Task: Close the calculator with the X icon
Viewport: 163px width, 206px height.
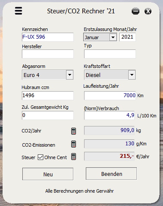Action: (x=148, y=11)
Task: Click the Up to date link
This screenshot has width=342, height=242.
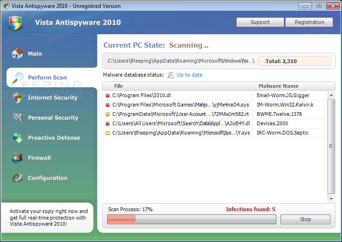Action: (x=189, y=75)
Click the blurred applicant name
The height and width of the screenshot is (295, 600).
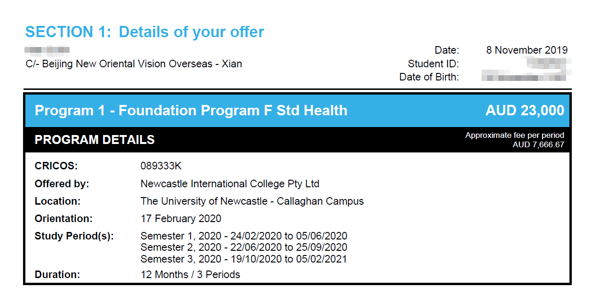click(x=47, y=49)
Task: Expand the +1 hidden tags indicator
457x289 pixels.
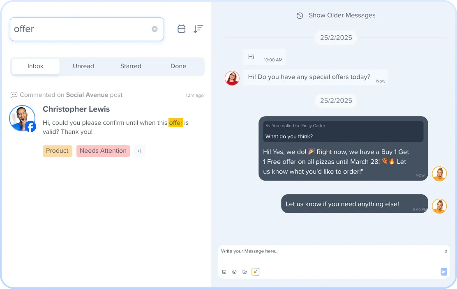Action: coord(139,151)
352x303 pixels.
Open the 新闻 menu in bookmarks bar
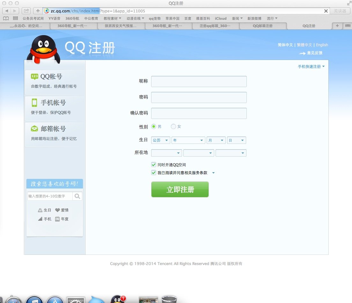[x=237, y=18]
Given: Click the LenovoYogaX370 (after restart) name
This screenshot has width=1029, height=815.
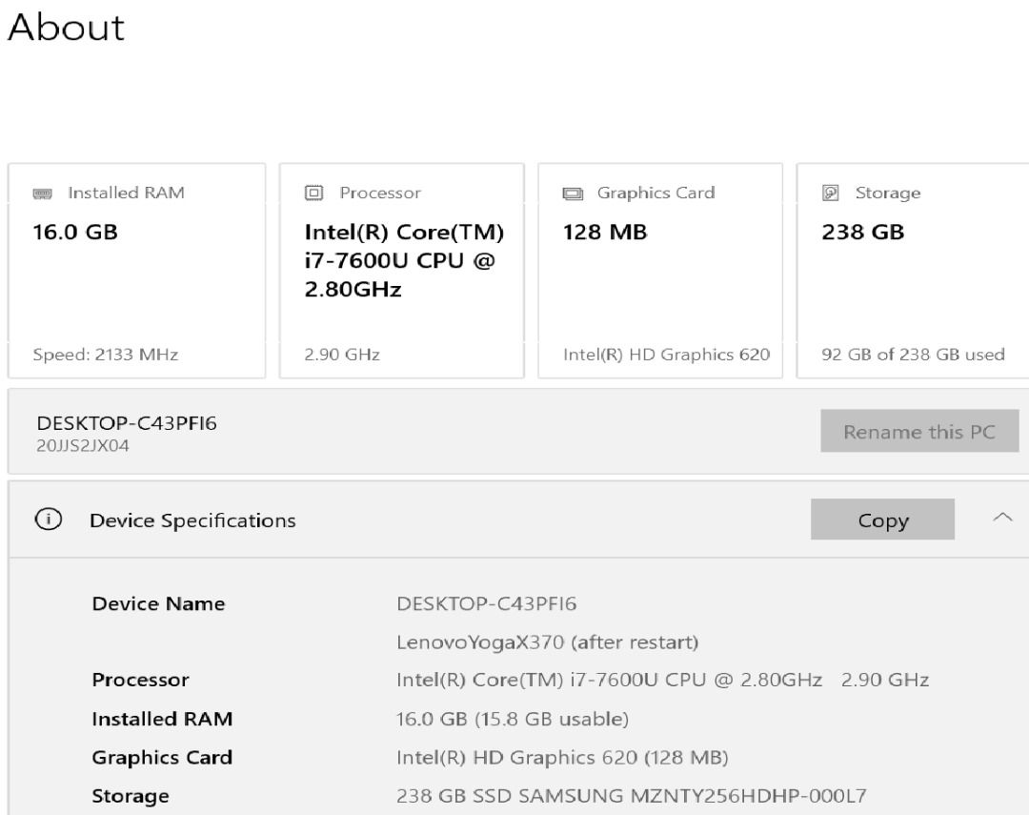Looking at the screenshot, I should pos(547,642).
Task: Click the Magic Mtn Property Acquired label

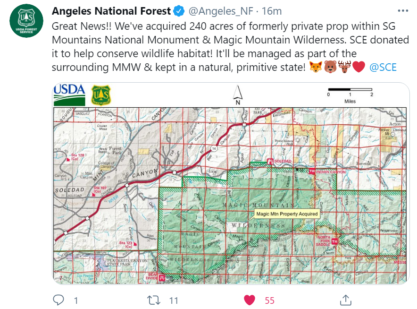Action: pos(287,214)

******************************

[TASK ITEM]
Transcribe the complete set of entries verbatim. No pictures belong in the copy.

[RESPONSE TO THIS EXERCISE]
Task: Close the calculator with the X icon
Viewport: 163px width, 206px height.
Action: (x=148, y=11)
Task: Click the Up to date link
This screenshot has width=342, height=242.
Action: (x=189, y=75)
Click the blurred applicant name
The height and width of the screenshot is (295, 600).
click(x=47, y=49)
Task: Expand the +1 hidden tags indicator
457x289 pixels.
Action: coord(139,151)
352x303 pixels.
Open the 新闻 menu in bookmarks bar
[x=237, y=18]
Given: Click the LenovoYogaX370 (after restart) name
This screenshot has width=1029, height=815.
Looking at the screenshot, I should pos(547,642).
Task: Click the Magic Mtn Property Acquired label

Action: pos(287,214)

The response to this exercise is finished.